### RECORDS SHOWN ###

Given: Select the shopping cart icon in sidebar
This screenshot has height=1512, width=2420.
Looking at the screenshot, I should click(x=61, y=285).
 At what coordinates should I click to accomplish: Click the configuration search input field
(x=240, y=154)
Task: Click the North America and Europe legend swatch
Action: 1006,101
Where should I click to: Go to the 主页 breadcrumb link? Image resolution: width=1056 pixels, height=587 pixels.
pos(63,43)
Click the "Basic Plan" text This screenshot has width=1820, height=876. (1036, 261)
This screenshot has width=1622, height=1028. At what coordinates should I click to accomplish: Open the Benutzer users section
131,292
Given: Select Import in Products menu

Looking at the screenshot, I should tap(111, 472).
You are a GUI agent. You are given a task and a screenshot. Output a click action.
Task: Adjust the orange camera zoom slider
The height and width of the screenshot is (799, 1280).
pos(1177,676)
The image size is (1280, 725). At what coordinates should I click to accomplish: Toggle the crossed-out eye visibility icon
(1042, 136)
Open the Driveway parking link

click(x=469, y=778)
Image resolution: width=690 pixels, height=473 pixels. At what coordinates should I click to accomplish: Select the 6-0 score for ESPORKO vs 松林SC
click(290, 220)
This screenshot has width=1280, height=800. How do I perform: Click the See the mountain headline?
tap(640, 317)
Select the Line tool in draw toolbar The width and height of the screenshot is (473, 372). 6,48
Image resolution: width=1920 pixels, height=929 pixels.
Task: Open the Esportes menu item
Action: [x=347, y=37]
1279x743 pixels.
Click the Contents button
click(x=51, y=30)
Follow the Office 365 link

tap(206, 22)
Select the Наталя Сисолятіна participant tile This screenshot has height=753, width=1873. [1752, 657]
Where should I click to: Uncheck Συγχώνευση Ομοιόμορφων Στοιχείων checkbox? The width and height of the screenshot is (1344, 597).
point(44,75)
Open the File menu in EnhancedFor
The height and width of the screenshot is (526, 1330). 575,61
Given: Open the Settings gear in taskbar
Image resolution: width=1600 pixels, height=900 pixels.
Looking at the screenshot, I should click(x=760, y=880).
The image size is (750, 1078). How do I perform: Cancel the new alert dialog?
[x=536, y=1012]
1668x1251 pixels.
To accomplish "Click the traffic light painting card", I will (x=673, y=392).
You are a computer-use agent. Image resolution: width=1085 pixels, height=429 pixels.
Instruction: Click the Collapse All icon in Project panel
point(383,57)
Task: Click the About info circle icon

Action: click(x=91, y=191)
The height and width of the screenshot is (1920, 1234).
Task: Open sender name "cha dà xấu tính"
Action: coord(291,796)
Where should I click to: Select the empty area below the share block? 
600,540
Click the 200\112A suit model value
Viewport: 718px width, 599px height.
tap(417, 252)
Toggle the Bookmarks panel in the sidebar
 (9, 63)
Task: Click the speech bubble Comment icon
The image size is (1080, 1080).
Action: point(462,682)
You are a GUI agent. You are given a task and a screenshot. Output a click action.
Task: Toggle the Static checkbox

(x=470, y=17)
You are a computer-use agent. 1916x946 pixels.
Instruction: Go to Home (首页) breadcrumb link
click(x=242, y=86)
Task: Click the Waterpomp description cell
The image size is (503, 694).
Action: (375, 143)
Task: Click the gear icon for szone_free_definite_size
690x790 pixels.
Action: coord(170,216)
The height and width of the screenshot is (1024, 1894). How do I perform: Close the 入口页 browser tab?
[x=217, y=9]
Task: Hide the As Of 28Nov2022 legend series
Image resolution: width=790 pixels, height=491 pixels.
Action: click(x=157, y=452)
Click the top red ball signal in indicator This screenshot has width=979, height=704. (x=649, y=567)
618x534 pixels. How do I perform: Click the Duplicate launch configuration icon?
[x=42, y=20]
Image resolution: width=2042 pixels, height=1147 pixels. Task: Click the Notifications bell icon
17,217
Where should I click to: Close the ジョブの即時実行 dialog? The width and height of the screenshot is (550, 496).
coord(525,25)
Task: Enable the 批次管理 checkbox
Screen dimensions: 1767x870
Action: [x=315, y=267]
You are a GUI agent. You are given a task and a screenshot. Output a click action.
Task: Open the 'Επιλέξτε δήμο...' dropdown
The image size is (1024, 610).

###

» GOAL OF THE EXERCISE:
Copy, from the data above, every line where the word "computer" appears.

» TASK ANSWER:
You are a computer-use agent. Image resolution: width=1085 pixels, height=429 pixels.
You are a computer-use agent. 1916x946 pixels.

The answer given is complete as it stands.